## Task requirements
Format the entries from the line containing "You are a GUI" through the line containing "The height and", inclusive, as a Markdown table with the columns Row and Line, omitting any blank lines.

## Given records

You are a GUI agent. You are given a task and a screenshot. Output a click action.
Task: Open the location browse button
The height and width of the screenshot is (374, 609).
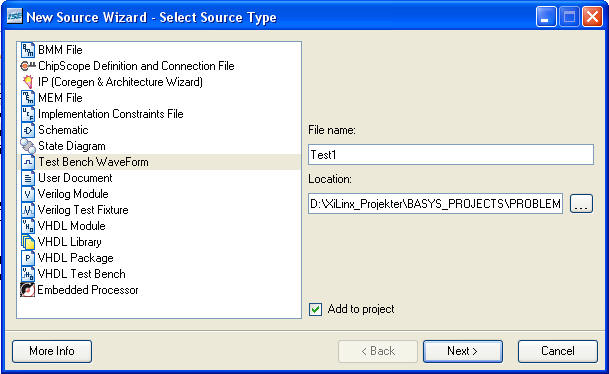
* * *
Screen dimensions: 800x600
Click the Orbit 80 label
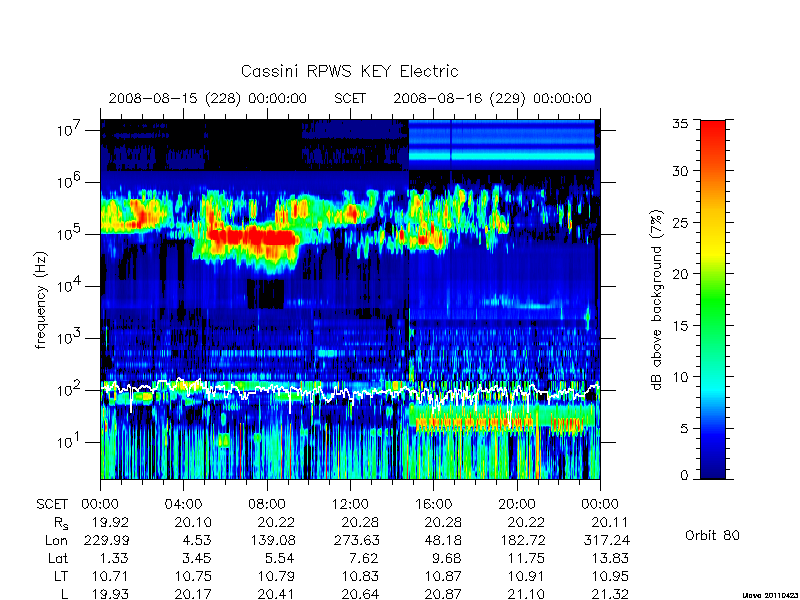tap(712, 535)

## Output for this task
| Row | Line |
|---|---|
| 1 | You are a GUI agent. You are given a task and a screenshot. Output a click action. |
| 2 | Task: Open the location browse button |
| 3 | The height and width of the screenshot is (374, 609). |